Proposal: improve ca-uat-tester and ca-bug-hunter — add backlog pressure throttling to prevent issue creation from outpacing implementation #3689

Closed
opened 2026-04-05 22:10:59 +00:00 by freemo · 1 comment
Owner

Agent Improvement Proposal

Pattern Detected

Type: workflow_fix
Affected Agents: ca-uat-tester, ca-bug-hunter
Evidence:

During the current build session (#3654) and the previous session (#3377), the UAT tester and bug hunter agents created issues at a rate that consistently outpaced the implementation pool's ability to close them:

  • Open bugs: 536 → 809 (+273 new bugs in a single session) — from timeline PR #3446
  • Milestone completion percentages DECLINED across all milestones despite active implementation work:
    • M3 (v3.2.0): 67% → 63%
    • M4 (v3.3.0): 63% → 60%
    • M5 (v3.4.0): 70% → 68%
    • M6 (v3.5.0): 67% → 55%
    • M7 (v3.6.0): 55% → 43%
    • M8 (v3.7.0): 52% → 43%
  • Open PRs: 92 → 170 (+78 new PRs from agent-driven activity) — further overwhelming the review pipeline
  • The timeline updater explicitly noted: "Completion percentages declined across M3 and M4 because agent-driven issue creation outpacing closures"

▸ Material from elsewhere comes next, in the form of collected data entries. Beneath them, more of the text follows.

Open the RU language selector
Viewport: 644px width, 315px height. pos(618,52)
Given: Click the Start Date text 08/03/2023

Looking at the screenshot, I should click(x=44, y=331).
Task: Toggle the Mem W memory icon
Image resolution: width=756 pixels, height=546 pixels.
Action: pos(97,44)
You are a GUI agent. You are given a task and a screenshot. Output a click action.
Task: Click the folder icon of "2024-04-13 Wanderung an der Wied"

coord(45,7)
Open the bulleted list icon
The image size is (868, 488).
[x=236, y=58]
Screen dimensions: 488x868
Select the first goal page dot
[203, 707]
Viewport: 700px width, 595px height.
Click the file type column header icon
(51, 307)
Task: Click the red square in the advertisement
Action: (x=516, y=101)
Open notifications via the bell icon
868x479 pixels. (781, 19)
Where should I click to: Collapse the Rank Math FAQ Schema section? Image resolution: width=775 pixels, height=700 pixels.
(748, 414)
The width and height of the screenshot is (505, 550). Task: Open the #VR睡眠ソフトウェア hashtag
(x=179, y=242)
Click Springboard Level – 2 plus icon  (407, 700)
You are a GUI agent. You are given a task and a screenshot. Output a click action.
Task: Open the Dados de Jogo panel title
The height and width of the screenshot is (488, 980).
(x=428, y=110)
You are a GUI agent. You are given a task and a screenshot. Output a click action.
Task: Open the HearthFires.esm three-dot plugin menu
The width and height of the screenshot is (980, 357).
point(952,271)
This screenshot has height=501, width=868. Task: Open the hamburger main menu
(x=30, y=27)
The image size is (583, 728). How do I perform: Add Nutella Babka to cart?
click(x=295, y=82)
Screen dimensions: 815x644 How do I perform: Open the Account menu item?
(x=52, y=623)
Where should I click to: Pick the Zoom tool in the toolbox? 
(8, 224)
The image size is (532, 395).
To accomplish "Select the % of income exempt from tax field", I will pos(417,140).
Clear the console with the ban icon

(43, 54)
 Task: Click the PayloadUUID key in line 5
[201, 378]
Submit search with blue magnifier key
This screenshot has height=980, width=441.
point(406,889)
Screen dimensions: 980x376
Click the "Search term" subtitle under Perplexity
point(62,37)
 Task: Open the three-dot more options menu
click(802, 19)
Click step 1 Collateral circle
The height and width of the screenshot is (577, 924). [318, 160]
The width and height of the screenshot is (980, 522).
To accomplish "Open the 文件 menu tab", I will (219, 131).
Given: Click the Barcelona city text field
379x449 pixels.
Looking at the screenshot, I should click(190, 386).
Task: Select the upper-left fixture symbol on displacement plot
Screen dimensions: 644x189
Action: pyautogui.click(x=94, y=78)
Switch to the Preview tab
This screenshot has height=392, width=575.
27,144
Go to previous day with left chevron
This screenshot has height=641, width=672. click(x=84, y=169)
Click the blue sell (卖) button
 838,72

Neither ca-uat-tester.md nor ca-bug-hunter.md currently contain any mechanism to check the size of the existing bug backlog before dispatching new workers. They file issues unconditionally regardless of how many are already open.

Proposed Change

Add a backlog pressure check to both ca-uat-tester and ca-bug-hunter pool supervisor modes. Before dispatching new worker instances in each cycle:

  1. Query Forgejo for the count of open issues with Type/Bug label (or UAT-filed issues)
  2. Query Forgejo for the count of open PRs (indicating implementation pipeline saturation)
  3. If open bugs exceed a configurable threshold (suggested: 200) OR open PRs exceed a threshold (suggested: 100), pause new worker dispatches for that cycle
  4. Log a health signal explaining the pause: "Backlog pressure: {N} open bugs, {M} open PRs — pausing new worker dispatches until implementation catches up"
  5. Continue monitoring in subsequent cycles and resume dispatching when the backlog drops below the threshold

This is a pool supervisor mode only change — individual workers already assigned to a feature area would continue their current work. Only NEW worker dispatches would be throttled.

Expected Impact

  • Milestone completion percentages should stabilize or increase instead of declining
  • The implementation pool will have time to process existing bugs before new ones are filed
  • The PR review pipeline will not be overwhelmed with more PRs than reviewers can handle
  • Overall system throughput should improve as resources are not wasted on filing issues that can't be addressed

Risk Assessment

  • Low risk: The change only affects the dispatch rate, not the quality of testing. All feature areas will still eventually be tested.
  • Potential downside: If the threshold is set too low, legitimate bugs may be discovered later than they otherwise would be. The suggested threshold of 200 open bugs is conservative — it still allows a substantial backlog.
  • Mitigation: The threshold should be configurable and the pause should be logged clearly so it's visible in health signals.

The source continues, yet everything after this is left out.